**To do**:
Carry on the SimpleX platform overview from the point where it stops, ignoring the material after it.

* START Given text *

SimpleX: messaging and application platform

Table of contents

Introduction

What is SimpleX

SimpleX as a whole is a platform upon which applications can be built. SimpleX Chat is one such application that also serves as an example and reference application.

  • SimpleX Messaging Protocol (SMP) is a protocol to send messages in one direction to a recipient, relying on a router in-between. The messages are delivered via uni-directional queues created by recipients.

  • SMP protocol allows to send message via a SMP router playing proxy role using 2-hop onion routing (referred to as "private routing" in messaging clients) to protect transport information of the sender (IP address and session) from the router chosen (and possibly controlled) by the recipient.

  • SMP runs over a transport protocol (shown below as TLS) that provides integrity, server authentication, confidentiality, and transport channel binding.

  • A SimpleX router is one of those routers.

  • The SimpleX Network is the term used for the collective of SimpleX routers that facilitate SMP.

  • SimpleX Client libraries speak SMP to SimpleX routers and provide a low-level API not generally intended to be used by applications.

  • SimpleX Agents interface with SimpleX Clients to provide a more high-level API intended to be used by applications. Typically they are embedded as libraries, but can also be abstracted into local services.

  • SimpleX Agents communicate with other agents inside e2e encrypted envelopes provided by SMP protocol - the syntax and semantics of the messages exchanged by the agent are defined by SMP agent protocol

Diagram showing the SimpleX Chat app, with logical layers of the chat application interfacing with a SimpleX Agent library, which in turn interfaces with a SimpleX Client library. The Client library in turn speaks the Messaging Protocol to a SimpleX router.

* END Given text *
* START Data extract *

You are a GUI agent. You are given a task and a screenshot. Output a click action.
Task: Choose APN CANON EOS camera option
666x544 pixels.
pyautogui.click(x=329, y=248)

* END Data extract *

**Response for this exercise**:
  User's Computer                 Internet                    Third-Party Router
------------------     |   ----------------------     |   -------------------------
                       |                              |
   SimpleX Chat        |                              |
                       |                              |
+----------------+     |                              |
|    Chat App    |     |                              |
+----------------+     |                              |
|  SimpleX Agent |     |                              |
+----------------+    -------------- TLS ----------------    +----------------+
| SimpleX Client | ------ SimpleX Messaging Protocol ------> | SimpleX router |
+----------------+    -----------------------------------    +----------------+
                       |                              |

Network model

SimpleX is a general-purpose packet routing network built on top of the Internet. Network endpoints — end-user devices, automated services, AI-enabled applications, IoT devices — exchange data packets through SimpleX network nodes (SMP routers), which accept, buffer, and deliver packets. Each router operates independently and can be operated by any party on standard computing hardware.

SimpleX routers use resource-based addressing: each address identifies a resource on a router, similar to how the World Wide Web addresses resources via URLs. Internet routers, by comparison, use endpoint-based addressing, where IP addresses identify destination devices. Because of this design, SimpleX network participants do not need globally unique addresses to communicate.

SimpleX network has two resource-based addressing schemes:

  • Messaging queues (SMP). A queue is a unidirectional, ordered sequence of fixed-size data packets (16,384 bytes each). Each queue has a resource address on a specific router, gated by cryptographic credentials that separately authorize sending and receiving.

  • Data packets (XFTP). A data packet is an individually addressed block in one of the standard sizes. Each packet has a unique resource address on a specific router, gated by cryptographic credentials. Data packet addressing is more efficient for delivery of larger payloads than queues.

Packet delivery follows a two-router path. The sending endpoint submits a packet to a first router, which forwards it to a second router, where the receiving endpoint retrieves it. The sending endpoint's IP address is known only to the first router; the receiving endpoint's IP address is known only to the second router. See 2-hop Onion Message Routing for details.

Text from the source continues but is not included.